Reprojecting polar to cartesian grid

Question

I have a polar (r,theta) grid (which means that each cell is an annulus section) containing values of some physical quantity (e.g. temperature), and I would like to re-grid (or re-project) these values onto a cartesian grid. Are there any Python packages that can do this?

I am not interested in converting the coordinates of the centers of the cells from polar to cartesian - this is very easy. Instead, I'm looking for a package that can actually re-grid the data properly.

Thanks for any suggestions!

Answer 1

Not a python programmer, can't suggest a package.

This is a non-trivial problem because there is not a one to one correspondence.

If you must code it yourself, and if you don't mind introducing a little blurring, you could map each rectangular cell back to the polar plane and form an appropriately weighted average over the values in the polar cells.

But even this is not easy, because identifying the cells you have to average over and getting the weights will require careful consideration. I think that it is easy enough to find the angular limits because hose always project through on of the corners (exception: any rectangular cell than encompasses the origin lives in the whole angular range). But the inner radial limit may lie on an edge of a rectangular cell rather than on a vertex.

Good luck.

Answer 2

Thanks for your answers - after thinking a bit more about this I came up with the following code:

import numpy as np

import matplotlib
matplotlib.use('Agg')
import matplotlib.pyplot as mpl

from scipy.interpolate import interp1d
from scipy.ndimage import map_coordinates


def polar2cartesian(r, t, grid, x, y, order=3):

    X, Y = np.meshgrid(x, y)

    new_r = np.sqrt(X*X+Y*Y)
    new_t = np.arctan2(X, Y)

    ir = interp1d(r, np.arange(len(r)), bounds_error=False)
    it = interp1d(t, np.arange(len(t)))

    new_ir = ir(new_r.ravel())
    new_it = it(new_t.ravel())

    new_ir[new_r.ravel() > r.max()] = len(r)-1
    new_ir[new_r.ravel() < r.min()] = 0

    return map_coordinates(grid, np.array([new_ir, new_it]),
                            order=order).reshape(new_r.shape)

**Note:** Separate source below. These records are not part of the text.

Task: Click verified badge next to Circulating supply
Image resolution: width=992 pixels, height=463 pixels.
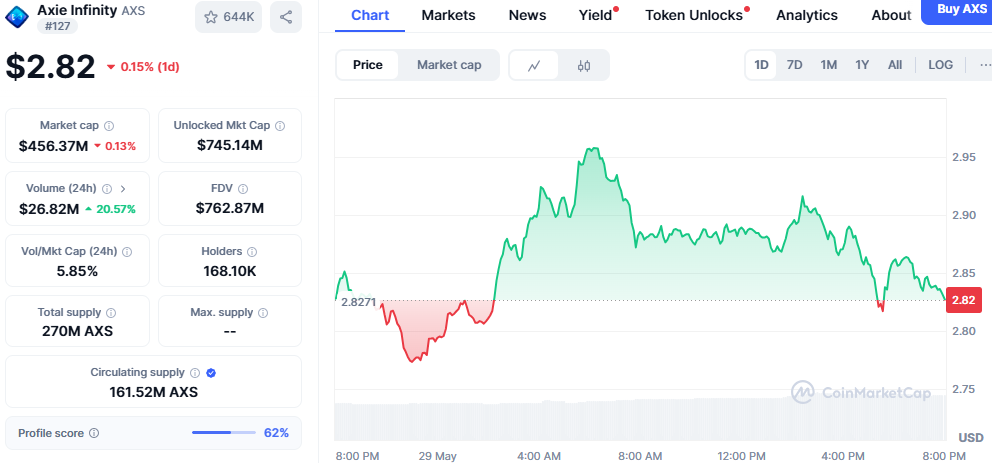Action: [210, 372]
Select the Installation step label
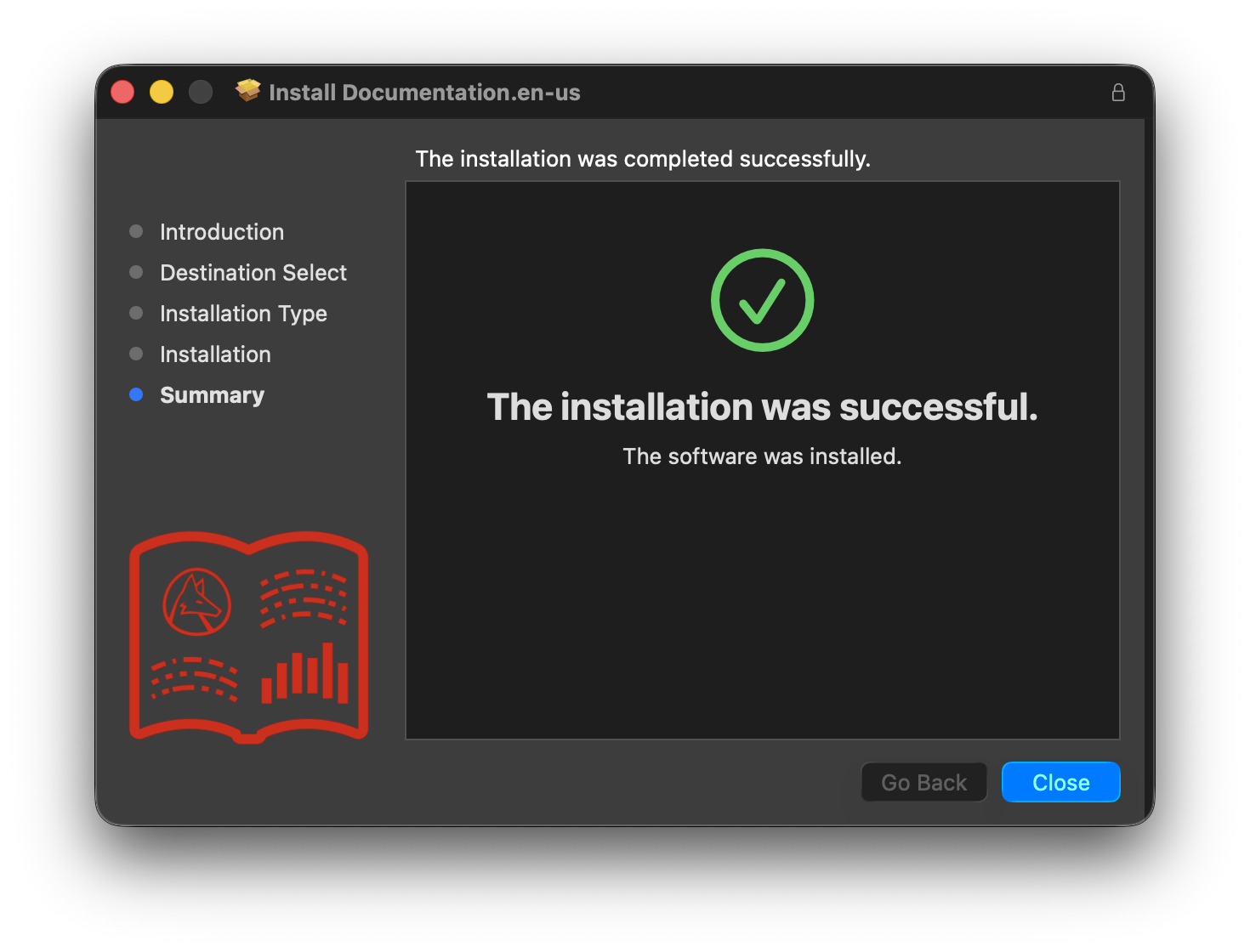Viewport: 1250px width, 952px height. (x=215, y=354)
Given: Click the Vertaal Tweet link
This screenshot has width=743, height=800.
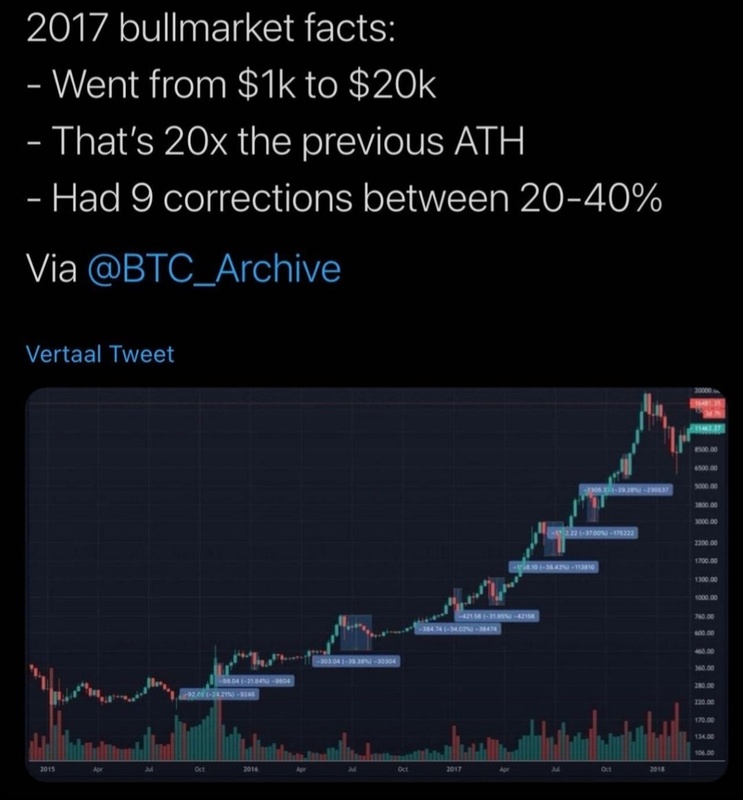Looking at the screenshot, I should (98, 354).
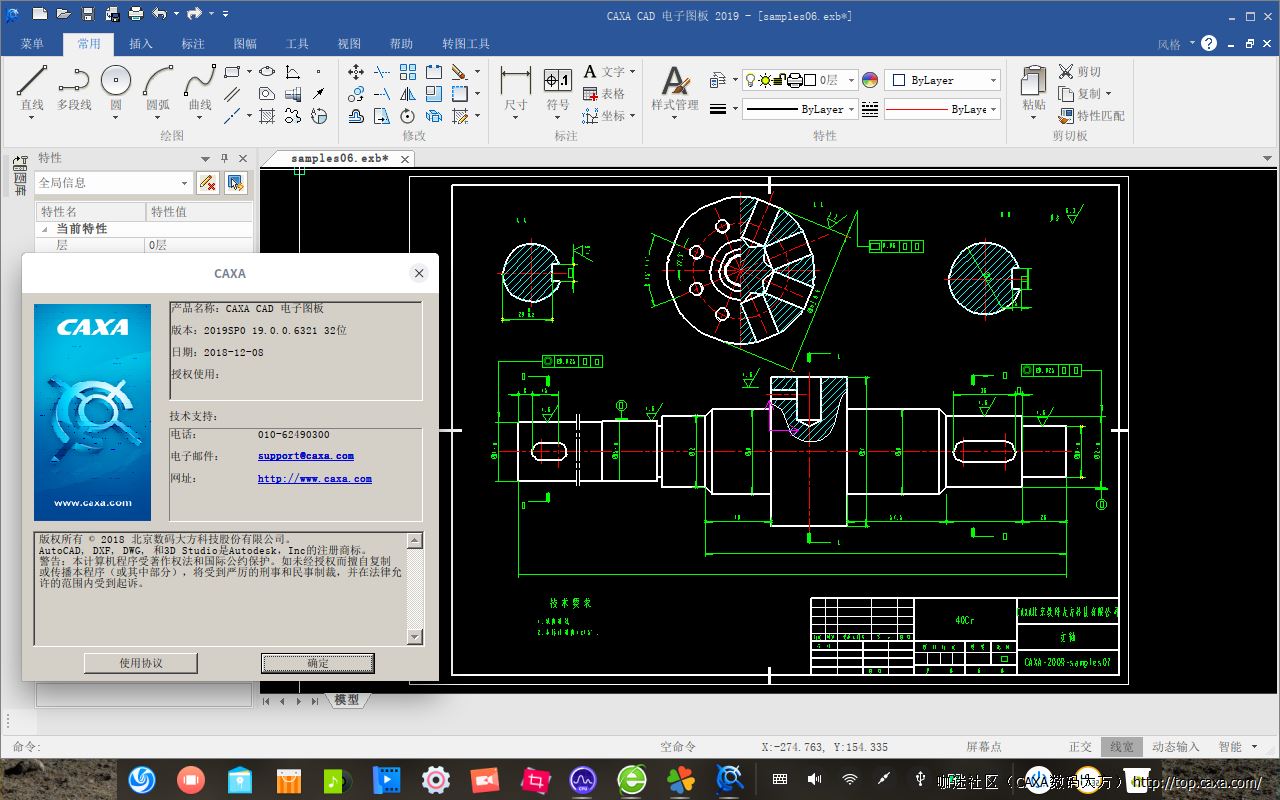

# Define original polar grid

nr = 10
nt = 10

r = np.linspace(1, 100, nr)
t = np.linspace(0., np.pi, nt)
z = np.random.random((nr, nt))

# Define new cartesian grid

nx = 100
ny = 200

x = np.linspace(0., 100., nx)
y = np.linspace(-100., 100., ny)

# Interpolate polar grid to cartesian grid (nearest neighbor)

fig = mpl.figure()
ax = fig.add_subplot(111)
ax.imshow(polar2cartesian(r, t, z, x, y, order=0), interpolation='nearest')
fig.savefig('test1.png')

# Interpolate polar grid to cartesian grid (cubic spline)

fig = mpl.figure()
ax = fig.add_subplot(111)
ax.imshow(polar2cartesian(r, t, z, x, y, order=3), interpolation='nearest')
fig.savefig('test2.png')

Which is not strictly re-gridding, but works fine for what I need. Just posting the code in case it is useful to anyone else. Feel free to suggest improvements!

Answer 3

You can do this more compactly with scipy.ndimage.geometric_transform. Here is some sample code:

import numpy as N
import scipy as S
import scipy.ndimage

temperature = <whatever> 
# This is the data in your polar grid.
# The 0th and 1st axes correspond to r and θ, respectively.
# For the sake of simplicity, θ goes from 0 to 2π, 
# and r's units are just its indices.

def polar2cartesian(outcoords, inputshape, origin):
    """Coordinate transform for converting a polar array to Cartesian coordinates. 
    inputshape is a tuple containing the shape of the polar array. origin is a
    tuple containing the x and y indices of where the origin should be in the
    output array."""

    xindex, yindex = outcoords
    x0, y0 = origin
    x = xindex - x0
    y = yindex - y0

    r = N.sqrt(x**2 + y**2)
    theta = N.arctan2(y, x)
    theta_index = N.round((theta + N.pi) * inputshape[1] / (2 * N.pi))

    return (r,theta_index)

temperature_cartesian = S.ndimage.geometric_transform(temperature, polar2cartesian, 
    order=0,
    output_shape = (temperature.shape[0] * 2, temperature.shape[0] * 2),
    extra_keywords = {'inputshape':temperature.shape,
        'center':(temperature.shape[0], temperature.shape[0])})

You can change order=0 as desired for better interpolation. The output array temperature_cartesian is 2r by 2r here, but you can specify any size and origin you like.